Distribution:    The mean steady-state volume of distribution of leuprolide following intravenous bolus administration to healthy male volunteers was 27 L.¹ In vitro binding to human plasma proteins ranged from 43% to 49%.

Metabolism:    In healthy male volunteers, a 1 mg bolus of leuprolide administered intravenously revealed that the mean systemic clearance was 8.34 L/h, with a terminal elimination half-life of approximately 3 hours based on a two compartment model.¹

No drug metabolism study was conducted with ELIGARD^® 7.5 mg. Upon administration with different leuprolide acetate formulations, the major metabolite of leuprolide acetate is a pentapeptide (M-1) metabolite.

Excretion:    No drug excretion study was conducted with ELIGARD^® 7.5 mg.

SPECIAL POPULATIONS:

Geriatrics:    The majority (70%) of the 128 patients studied in these clinical trials were age 70 and older.

Pediatrics:    The safety and effectiveness of ELIGARD^® 7.5 mg in pediatric patients have not been established (see CONTRAINDICATIONS).

Race:    In patients studied (26 White, 2 Hispanic), mean serum leuprolide concentrations were similar.

Renal and Hepatic Insufficiency:    The pharmacokinetics of ELIGARD^® 7.5 mg in hepatically and renally impaired patients have not been determined.

Drug-Drug Interactions:    No pharmacokinetic drug-drug interaction studies were conducted with ELIGARD^® 7.5 mg.

CLINICAL STUDIES

In one open-label, multicenter study (AGL9904), 120 patients with advanced prostate cancer were treated with six monthly injections of ELIGARD^® 7.5 mg. Eighty-nine patients had stage C disease and 31 patients had stage D disease. This study evaluated the achievement and maintenance of serum testosterone suppression over six months of therapy.

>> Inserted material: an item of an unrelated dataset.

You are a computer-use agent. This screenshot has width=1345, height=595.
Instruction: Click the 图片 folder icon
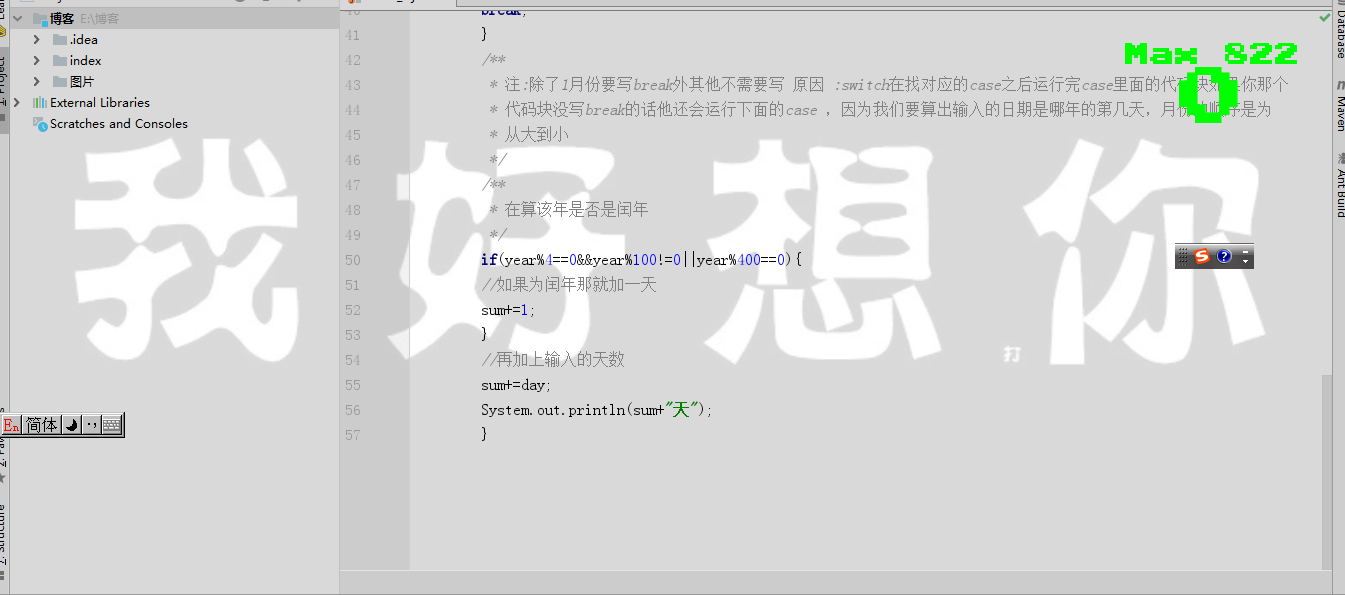click(x=60, y=81)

The mean testosterone concentration increased from 361.3 ng/dL at Baseline to 574.6 ng/dL at Day 3 following the initial subcutaneous injection. The mean serum testosterone concentration then decreased to below Baseline by Day 10 and was 21.8 ng/dL on Day 28. At the conclusion of the study (Month 6), mean testosterone concentration was 6.1 ng/dL (Figure 2).

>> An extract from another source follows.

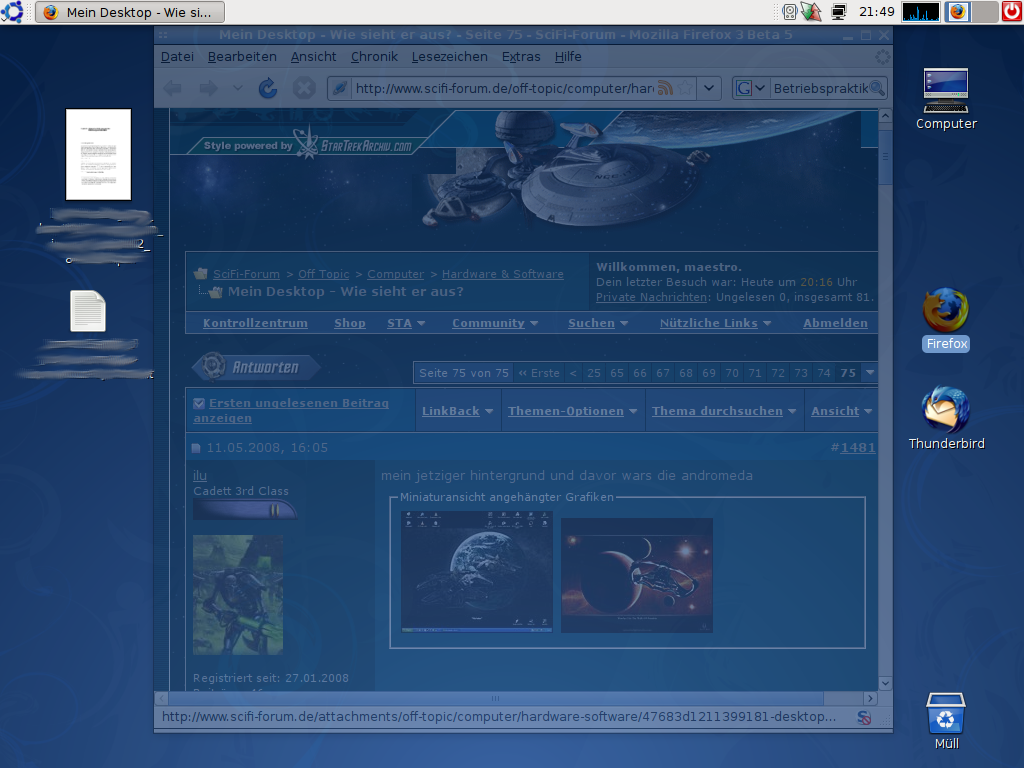This screenshot has width=1024, height=768.
Task: Click the volume speaker icon in panel
Action: point(790,12)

Serum testosterone was suppressed to below the castrate threshold (</= 50 ng/dL) by Day 28 (Week 4) in 112 of 119 (94.1%) patients remaining in the study. The remaining seven patients all attained the castrate threshold by Day 42. Once testosterone suppression at or below serum concentrations of 50 ng/dL was achieved, no patients (0%) demonstrated breakthrough (concentration above 50 ng/dL) at any time in the study. All 117 evaluable patients in the study at Month 6 (two patients withdrew for reasons unrelated to drug) had testosterone concentrations of </= 50 ng/dL.

Serum PSA decreased in all patients whose Baseline values were elevated above the normal limit. Mean values were reduced 94% from Baseline to Month 6. At Month 6, PSA levels had decreased to within normal limits in 94% of patients who presented with elevated levels at Baseline.

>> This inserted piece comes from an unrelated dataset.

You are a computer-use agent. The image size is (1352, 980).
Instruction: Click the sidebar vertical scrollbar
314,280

Other secondary efficacy endpoints evaluated included WHO performance status, bone pain, urinary pain and urinary signs and symptoms. At Baseline, 88% of patients were classified as "fully active" by the WHO performance status scale (Status=0) and 11% as "restricted in strenuous activity but ambulatory and able to carry out work of a light or sedentary nature" (Status=1). These percentages were unchanged at Month 6. At Baseline, patients experienced little bone pain, with a mean score of 1.22 (range 1-9) on a scale of 1 (no pain) to 10 (worst pain possible). At Month 6, the mean bone pain score was essentially unchanged at 1.26 (range 1-7). Urinary pain, scored on the same scale, was similarly low, with a mean of 1.12 at Baseline (range 1-5) and 1.07 at Month 6 (range 1-8). Urinary signs and symptoms were similarly low at Baseline and decreased modestly at Month 6. In addition, there was a reduction in patients with prostate abnormalities detected during physical exam from 102 (85%) at Screening to 77 (64%) at Month 6.